The Bathurst herd’s size is still low — it had 350,000 caribou in 1996, and then 128,000 in 2006.
Miltenberger added that the 2012 survey results show the number of breeding females has not increased since 2009, and there have not been very many new calves.
Because of this, harvest restrictions, which were put in place in 2010, will remain in effect for this harvest season.
The Tlicho government and the Yellowknives Dene First Nation will still each get 150 tags.
Robert Hawkins, the MLA for Yellowknife Centre, wanted to know what size the different herds need to be in order for all restrictions to be lifted.
"If nobody knows what they’re working towards, nobody knows what the government is really doing on this particular issue and they assume nothing – like, they’ll never get to hunt again," said Hawkins.
Miltenberger said they need to make those decisions with the different management boards and first nations in the caribou's migration areas.

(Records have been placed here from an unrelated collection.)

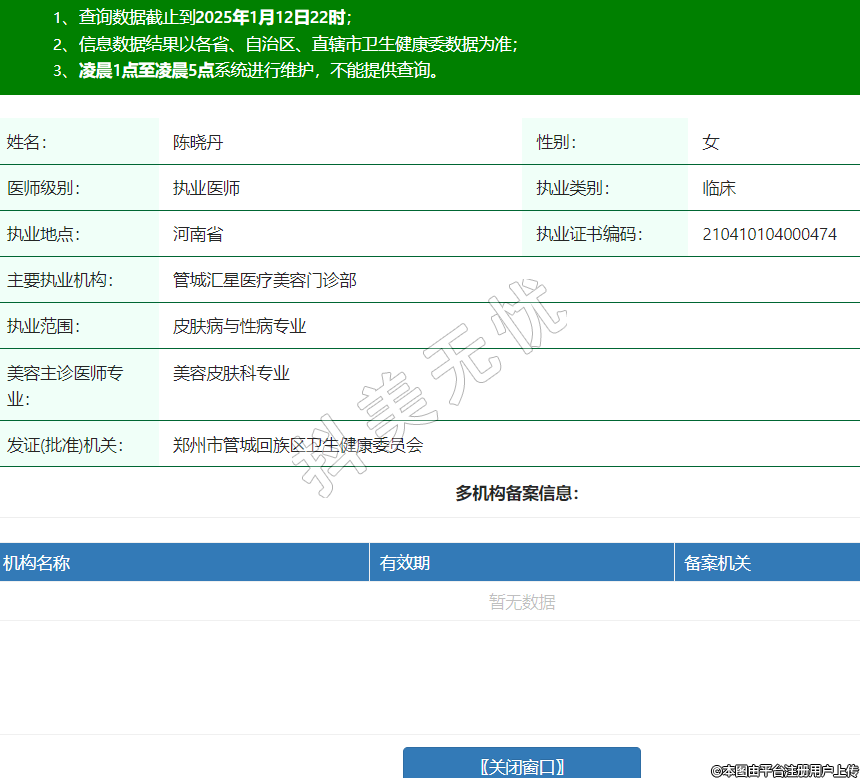The height and width of the screenshot is (778, 860).
Task: Click the 管城汇星医疗美容门诊部 institution text
Action: pyautogui.click(x=264, y=280)
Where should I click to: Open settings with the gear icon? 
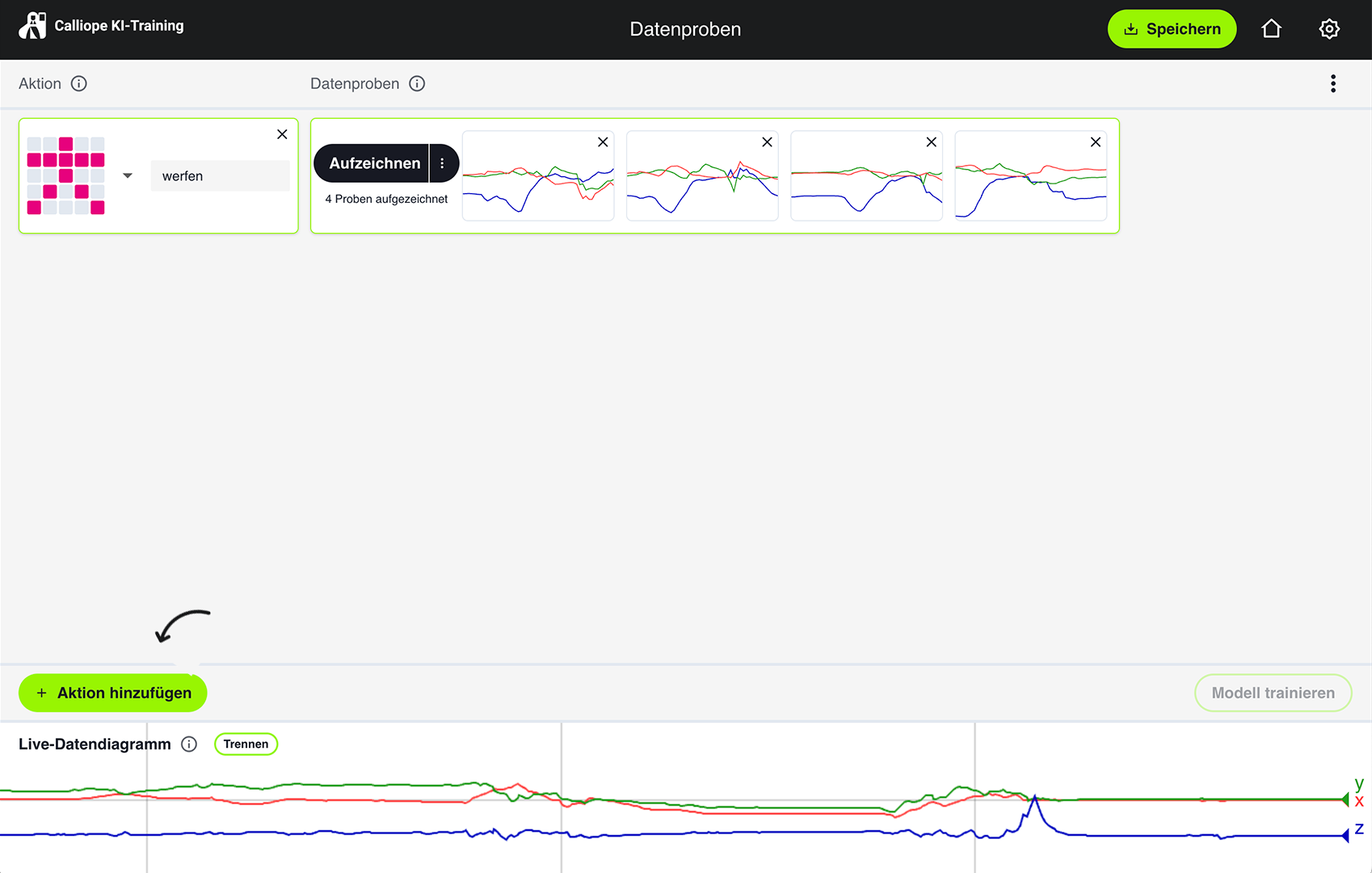(1329, 29)
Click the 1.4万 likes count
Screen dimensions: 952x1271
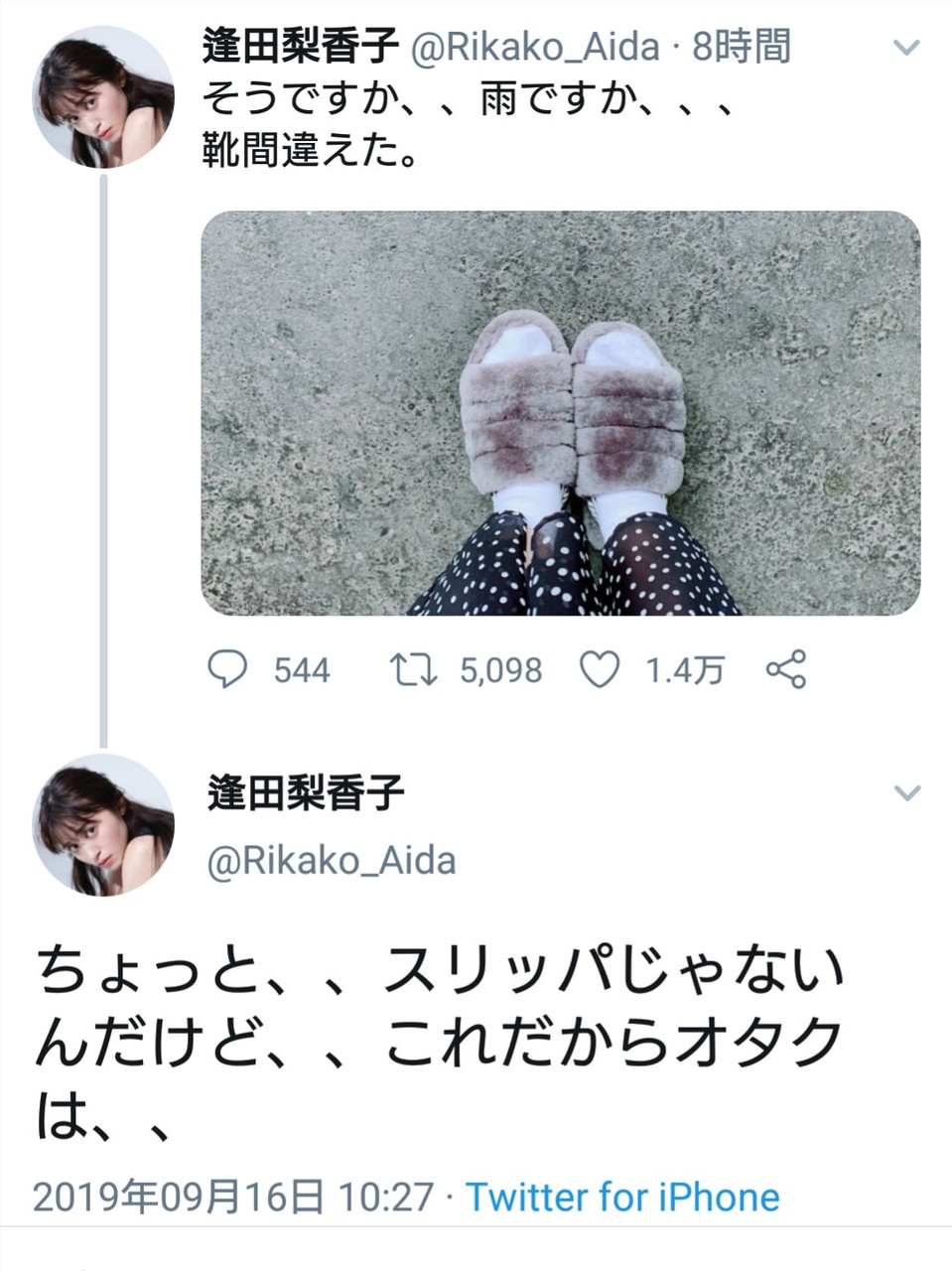click(685, 670)
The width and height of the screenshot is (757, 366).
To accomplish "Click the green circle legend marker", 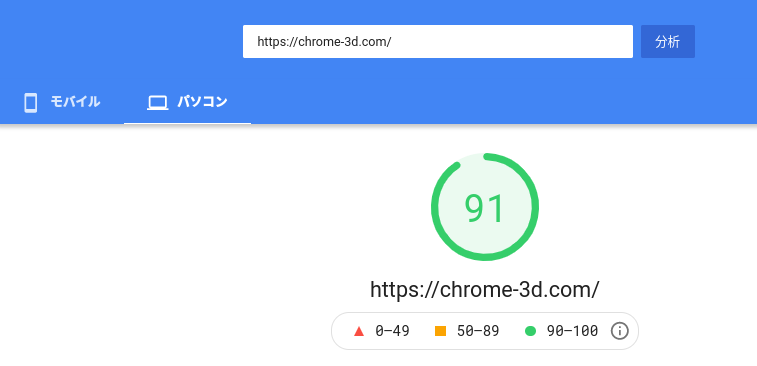I will pos(531,331).
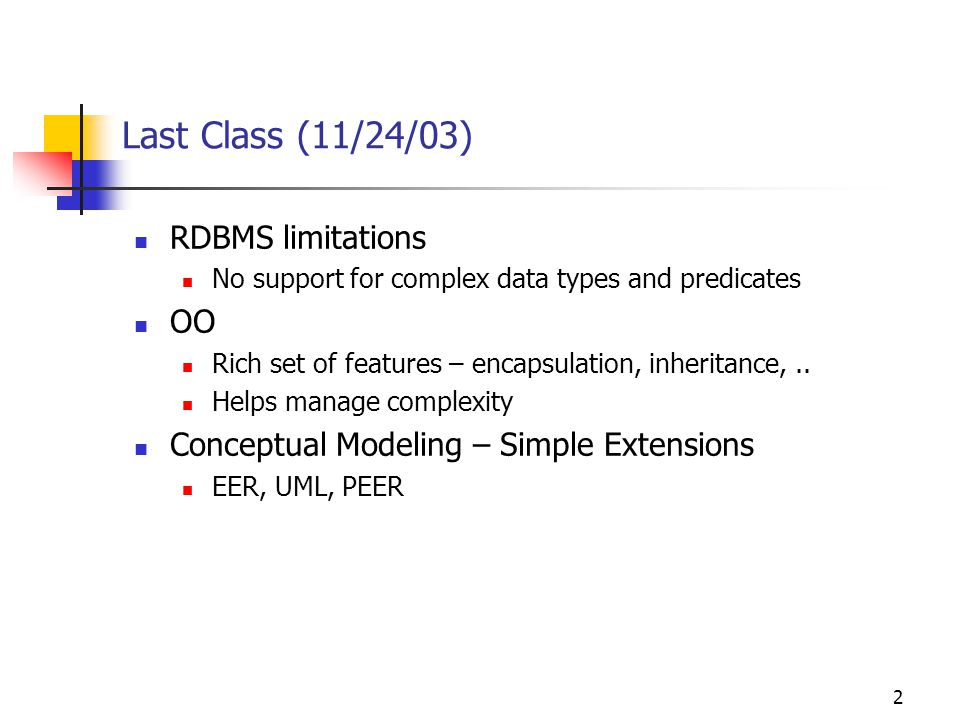This screenshot has width=960, height=720.
Task: Click red bullet before 'Rich set of features'
Action: (187, 367)
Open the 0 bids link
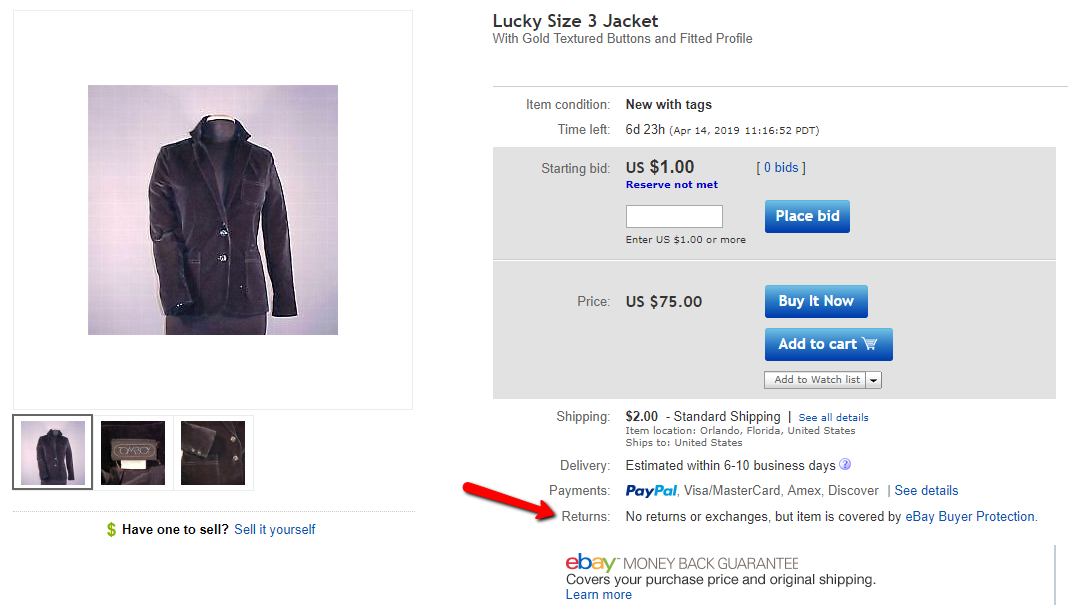This screenshot has height=615, width=1068. pos(781,168)
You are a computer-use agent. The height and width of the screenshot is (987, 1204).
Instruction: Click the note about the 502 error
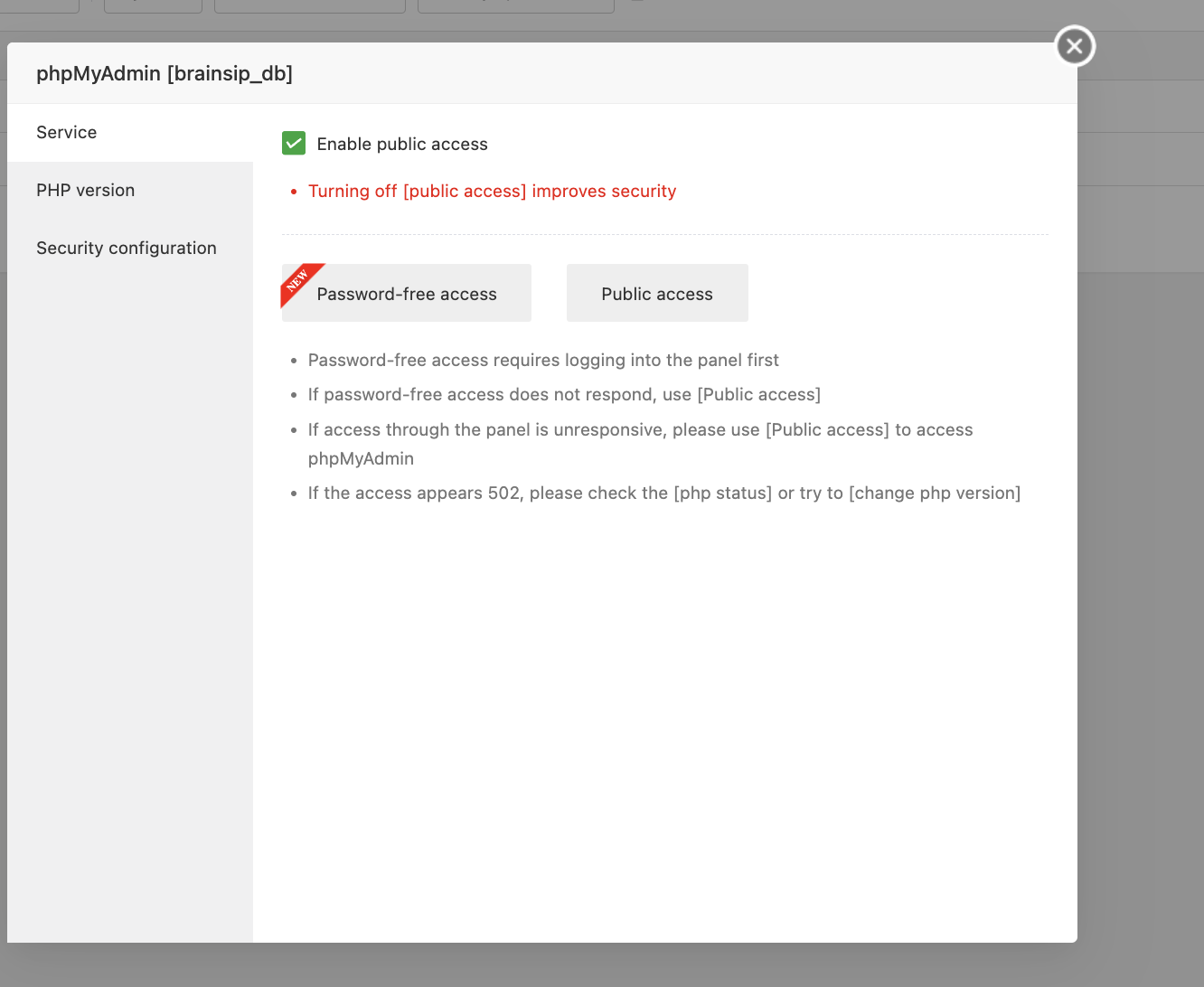[663, 494]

He said other caribou management boards, such as the Porcupine Caribou Management Board, have set certain numbers as triggers – if a herd reaches a number, it triggers restrictions. If the herd recovers, then the restrictions are lifted. But he said they need to know how big the herds are before setting those numbers.
The MLA for Weledeh, Bob Bromley, called for some tags for residents for herds that are doing well.
The Tuk Peninsula herd saw a slight decrease from 2009 — from 2,700 animals to 2,200.
The department wasn’t able to survey the Bluenose East and Porcupine caribou herds due to weather. Surveys for those herds are planned for the summer of 2013.